> Data:
*****
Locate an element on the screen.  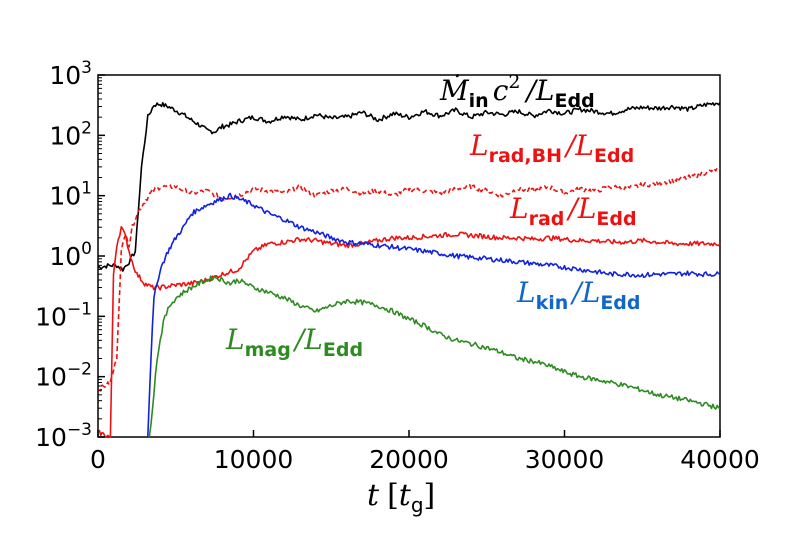
y-tick-label: 10² is located at coordinates (70, 134).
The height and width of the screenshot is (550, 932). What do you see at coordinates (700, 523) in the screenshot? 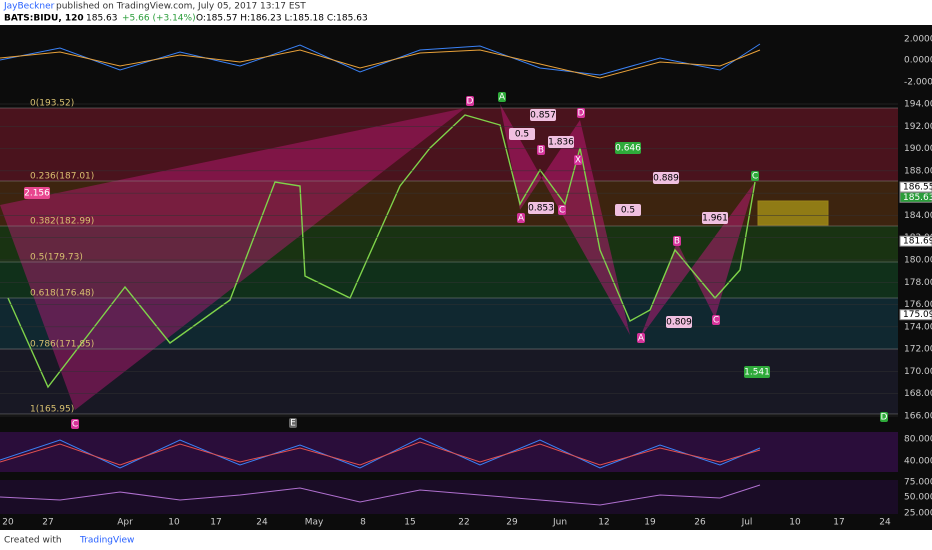
I see `date-label: 26` at bounding box center [700, 523].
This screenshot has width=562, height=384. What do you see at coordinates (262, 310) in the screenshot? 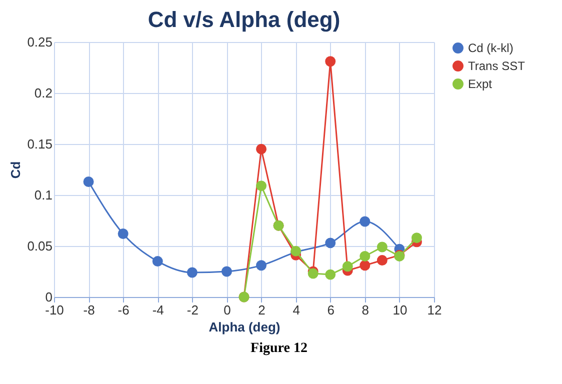
I see `x-tick-label: 2` at bounding box center [262, 310].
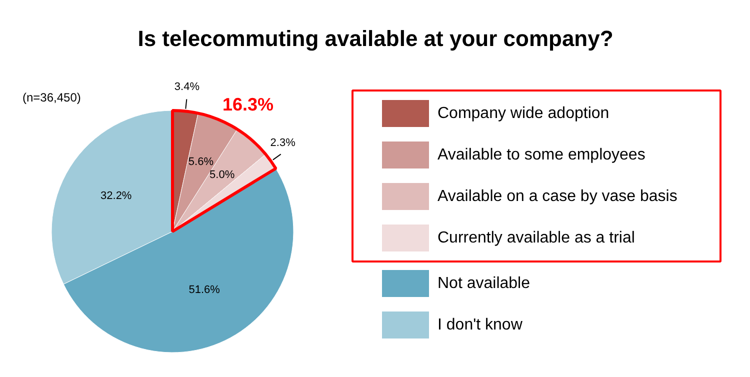  What do you see at coordinates (52, 97) in the screenshot?
I see `text: (n=36,450)` at bounding box center [52, 97].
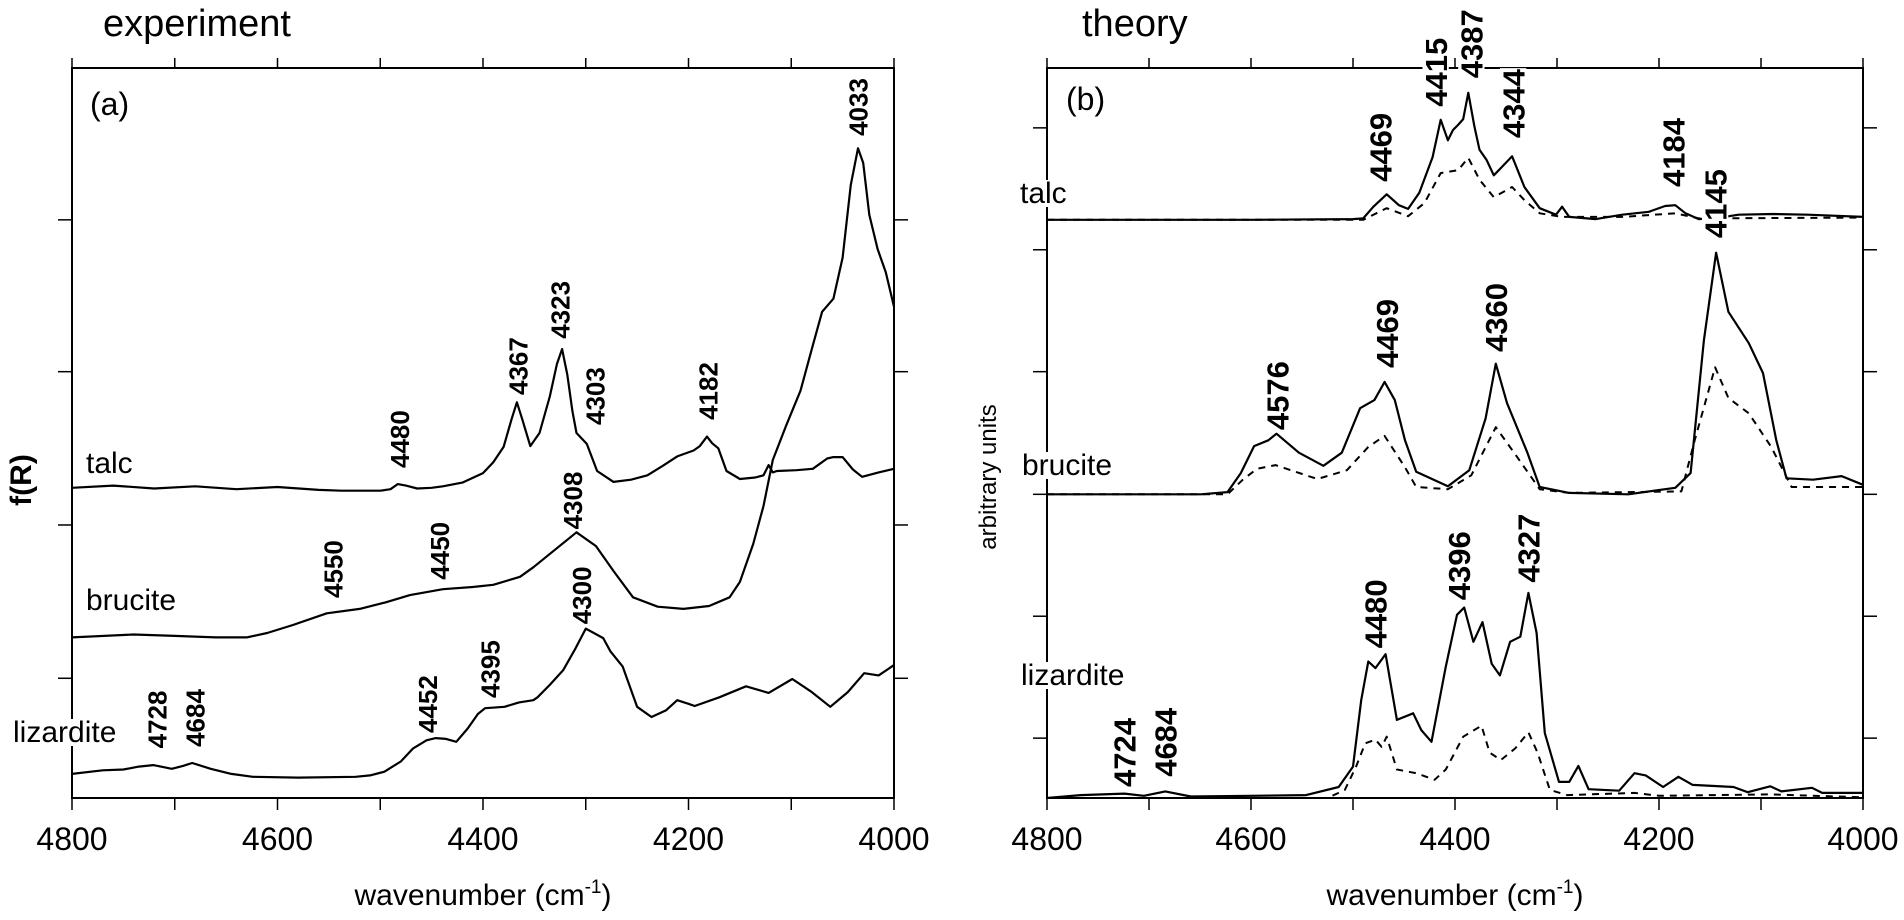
*****
Reproduce all of the records above word for word, leaving out the pictures.

Locate an element on the screen.  
y-tick-label: 10² is located at coordinates (70, 134).
The height and width of the screenshot is (550, 932). What do you see at coordinates (700, 523) in the screenshot? 
I see `date-label: 26` at bounding box center [700, 523].
This screenshot has width=562, height=384. What do you see at coordinates (262, 310) in the screenshot? 
I see `x-tick-label: 2` at bounding box center [262, 310].
  What do you see at coordinates (52, 97) in the screenshot?
I see `text: (n=36,450)` at bounding box center [52, 97].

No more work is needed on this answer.